> _ACTIVITY_: Starting at the line that holds "[Rafia en écheveau de 50g ADRIAFIL]" and stopping at the line that holds "Nous trouver (120, 1824)", restate the records below word for word, with both of those lines included.

━━━ LISTED RECORDS

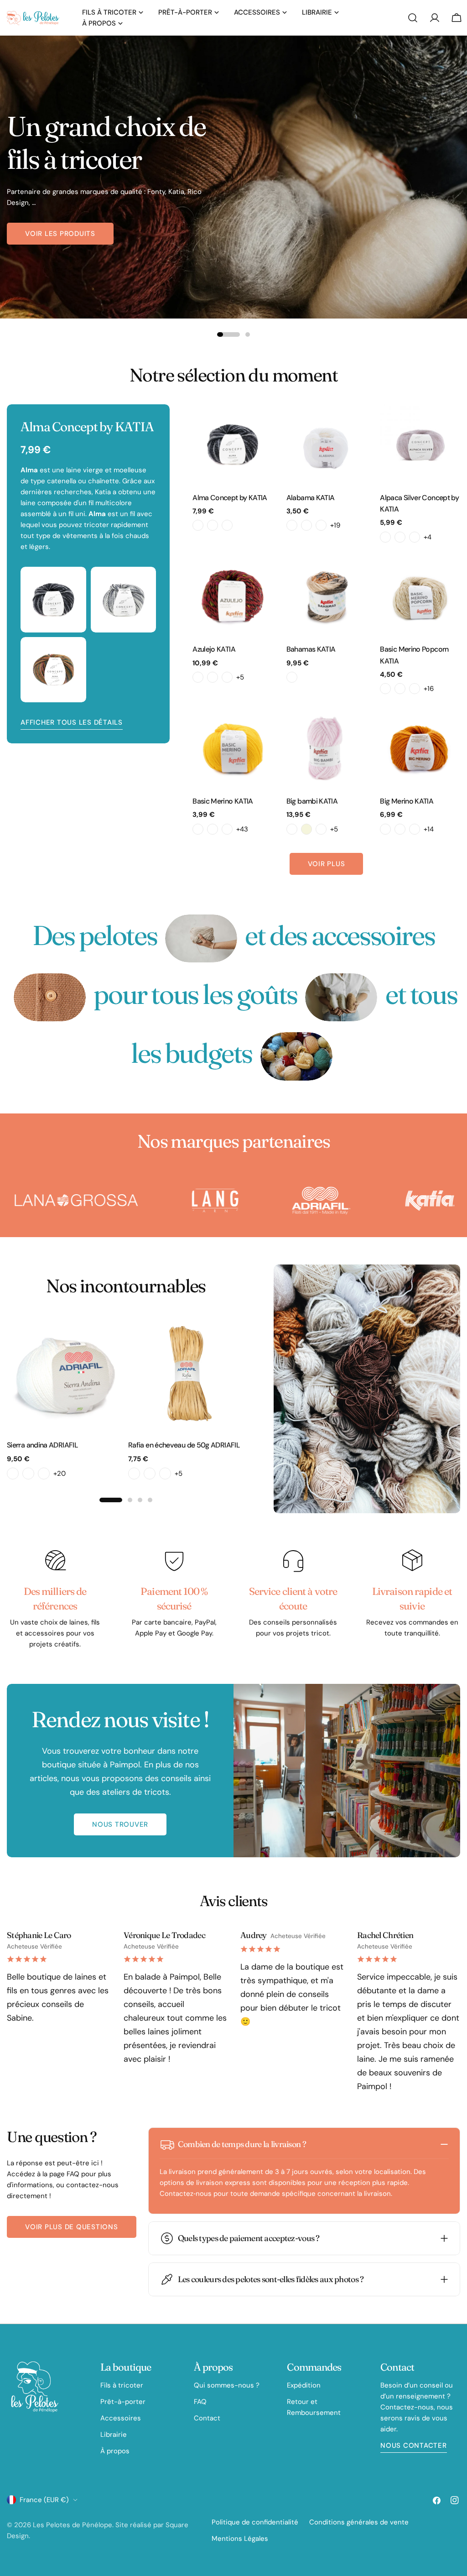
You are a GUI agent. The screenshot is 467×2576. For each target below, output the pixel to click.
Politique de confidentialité (255, 2522)
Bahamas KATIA (311, 649)
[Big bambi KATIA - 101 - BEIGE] (306, 829)
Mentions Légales (240, 2538)
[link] (201, 938)
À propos (115, 2451)
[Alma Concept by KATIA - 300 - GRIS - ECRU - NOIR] (197, 525)
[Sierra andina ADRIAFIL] (65, 1373)
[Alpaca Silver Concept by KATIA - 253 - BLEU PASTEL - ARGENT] (414, 537)
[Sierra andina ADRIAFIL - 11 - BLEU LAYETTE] (44, 1473)
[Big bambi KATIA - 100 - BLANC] (291, 829)
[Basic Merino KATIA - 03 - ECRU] (212, 829)
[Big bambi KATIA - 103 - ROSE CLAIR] (321, 829)
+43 (242, 829)
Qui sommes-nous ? (226, 2385)
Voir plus (326, 863)
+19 (335, 525)
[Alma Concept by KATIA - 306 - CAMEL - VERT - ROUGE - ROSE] (212, 525)
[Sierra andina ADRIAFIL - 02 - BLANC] (13, 1473)
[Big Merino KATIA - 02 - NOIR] (385, 829)
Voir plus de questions (71, 2226)
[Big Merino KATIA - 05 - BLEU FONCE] (414, 829)
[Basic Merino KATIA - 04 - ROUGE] (227, 829)
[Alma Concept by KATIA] (232, 444)
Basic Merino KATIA (222, 801)
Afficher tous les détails (72, 722)
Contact (207, 2418)
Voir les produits (60, 233)
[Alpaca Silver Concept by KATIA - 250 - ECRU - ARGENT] (385, 537)
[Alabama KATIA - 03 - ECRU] (321, 525)
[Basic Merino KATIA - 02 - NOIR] (197, 829)
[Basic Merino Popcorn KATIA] (420, 596)
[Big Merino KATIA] (420, 748)
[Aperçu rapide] (259, 424)
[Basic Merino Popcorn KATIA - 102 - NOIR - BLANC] (414, 688)
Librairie (113, 2434)
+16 (429, 688)
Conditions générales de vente (359, 2522)
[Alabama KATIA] (326, 444)
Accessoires (120, 2418)
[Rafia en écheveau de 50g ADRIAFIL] (186, 1373)
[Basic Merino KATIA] (232, 748)
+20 (59, 1473)
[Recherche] (413, 18)
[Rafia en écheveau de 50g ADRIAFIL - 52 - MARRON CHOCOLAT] (134, 1473)
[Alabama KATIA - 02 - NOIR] (306, 525)
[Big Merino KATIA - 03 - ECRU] (399, 829)
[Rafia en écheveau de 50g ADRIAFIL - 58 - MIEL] (150, 1473)
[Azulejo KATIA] (232, 596)
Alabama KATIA (310, 497)
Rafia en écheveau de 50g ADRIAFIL (184, 1445)
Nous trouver (120, 1824)
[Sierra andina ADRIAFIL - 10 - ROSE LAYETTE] (28, 1473)
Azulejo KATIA (213, 649)
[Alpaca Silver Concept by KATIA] (420, 444)
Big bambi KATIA (311, 801)
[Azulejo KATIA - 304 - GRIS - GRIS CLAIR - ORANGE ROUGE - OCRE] (227, 677)
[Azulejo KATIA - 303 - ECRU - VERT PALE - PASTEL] (212, 677)
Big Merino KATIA (406, 801)
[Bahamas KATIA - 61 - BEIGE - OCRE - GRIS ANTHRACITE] (291, 677)
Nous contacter (413, 2445)
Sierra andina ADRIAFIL (42, 1445)
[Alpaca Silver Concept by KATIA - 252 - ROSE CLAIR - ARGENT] (399, 537)
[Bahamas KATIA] (326, 596)
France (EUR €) (44, 2499)
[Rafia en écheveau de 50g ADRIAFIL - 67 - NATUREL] (165, 1473)
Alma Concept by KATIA (229, 497)
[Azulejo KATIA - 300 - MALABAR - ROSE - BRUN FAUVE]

━━━━━━

> _TASK OUTPUT_:
[Rafia en écheveau de 50g ADRIAFIL] (186, 1373)
[Basic Merino KATIA] (232, 748)
+20 (59, 1473)
[Recherche] (413, 18)
[Rafia en écheveau de 50g ADRIAFIL - 52 - MARRON CHOCOLAT] (134, 1473)
[Alabama KATIA - 02 - NOIR] (306, 525)
[Big Merino KATIA - 03 - ECRU] (399, 829)
[Rafia en écheveau de 50g ADRIAFIL - 58 - MIEL] (150, 1473)
[Azulejo KATIA] (232, 596)
Alabama KATIA (310, 497)
Rafia en écheveau de 50g ADRIAFIL (184, 1445)
Nous trouver (120, 1824)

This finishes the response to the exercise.